This study tested the feasibility of a high throughput metagenomic approach to analyze the pre- and posttreatment of subgingival plaque in two subjects with aggressive periodontitis. DNA was extracted from subgingival samples and subjected to PCR amplification of the c2-c4 regions of the 16S rDNA using primers with bar codes to identify individual samples. The PCR products were pooled and sequenced for the v4 region of the 16S rDNA using the 454 FLX standard platform. The results were analyzed for species/phylotypes in the Human Oral Microbiome Database (HOMD) and Ribosomal Database Project (RDP) database. The sequencing of the amplicons resulted in 24,673 reads and identified 208 species/phylotypes. Of those, 129 species/phylotypes were identified in both patients but their proportions varied.

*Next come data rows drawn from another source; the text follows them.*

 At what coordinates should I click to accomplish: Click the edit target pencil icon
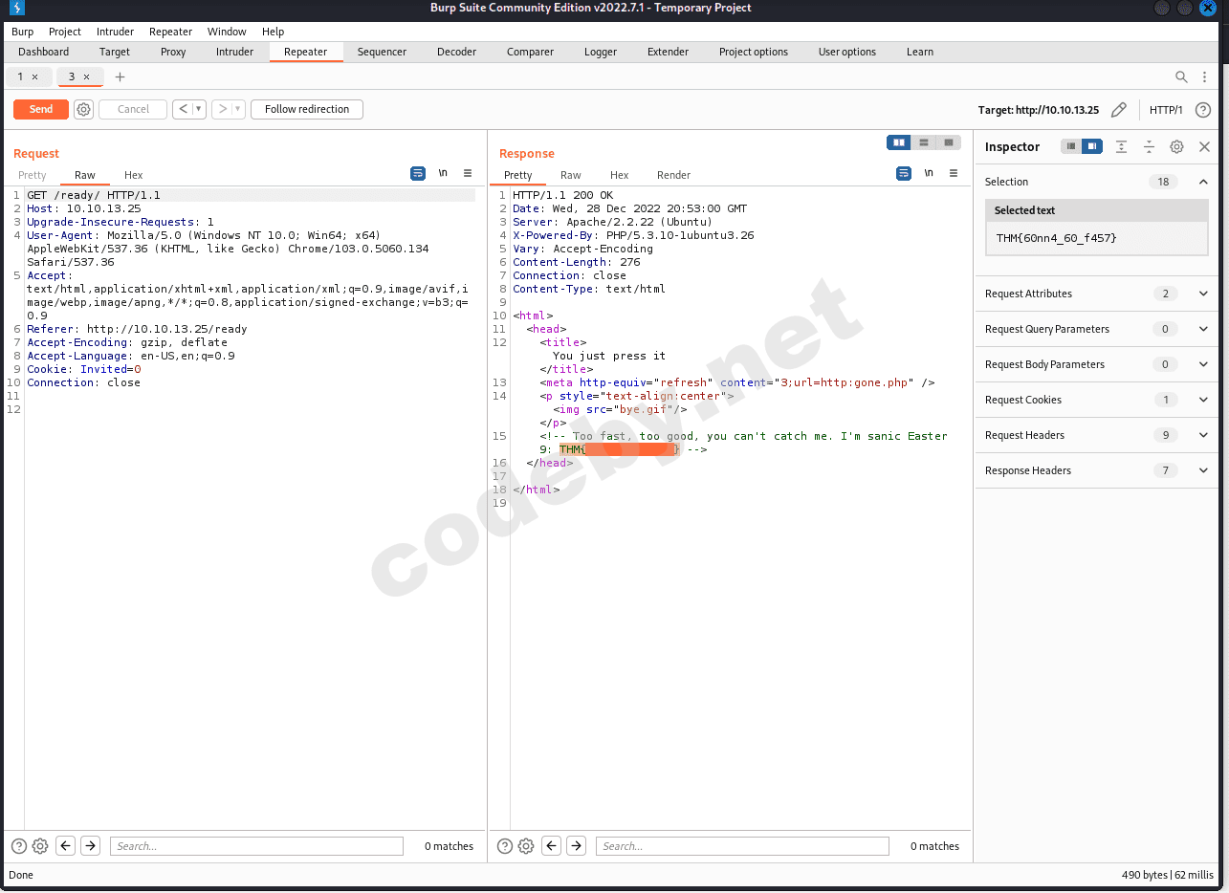pos(1118,110)
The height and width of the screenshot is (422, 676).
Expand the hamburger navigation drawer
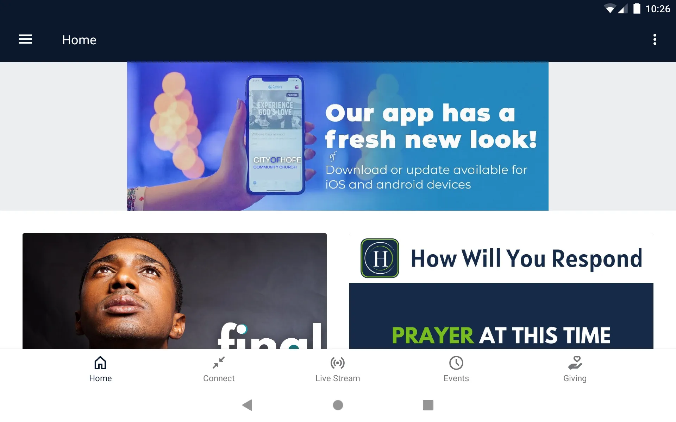(25, 39)
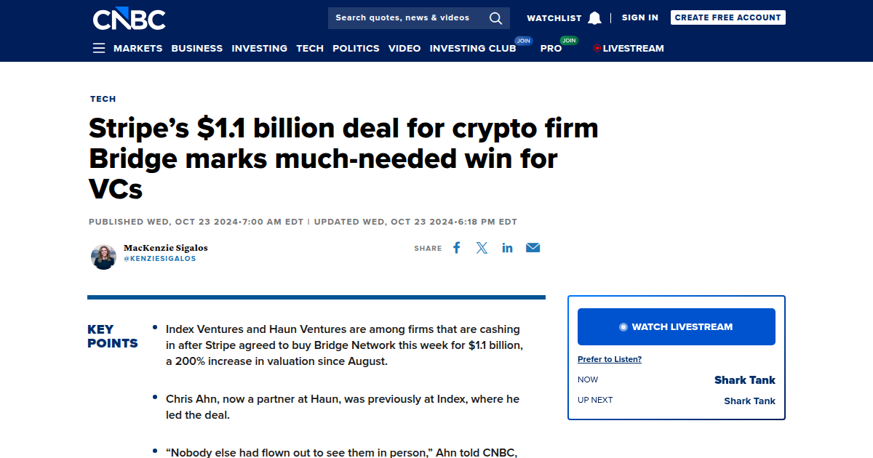This screenshot has width=873, height=458.
Task: Share the article on LinkedIn
Action: [507, 247]
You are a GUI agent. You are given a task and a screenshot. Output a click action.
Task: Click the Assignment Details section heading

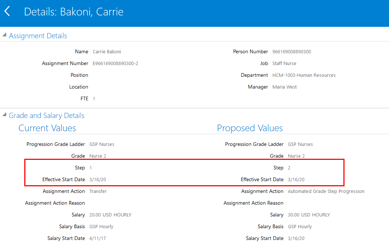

While >120 species/phylotypes were identified in all samples, 28-42 species/phylotypes cumulatively represent 90% of all subgingival bacteria in each sample. The remaining species/phylotypes each constituted ≤0.2% of the total subgingival bacteria. In conclusion, the subgingival microbiota are characterized by high species richness dominated by a few species/ phylotypes. The microbiota changed after periodontal therapy. High throughput metagenomic analysis is applicable to assess the complexity and changes of the subgingival microbiota.

Keywords: Aggressive periodontitis, metagenomics, subgingival plaque, nonsurgical treatment.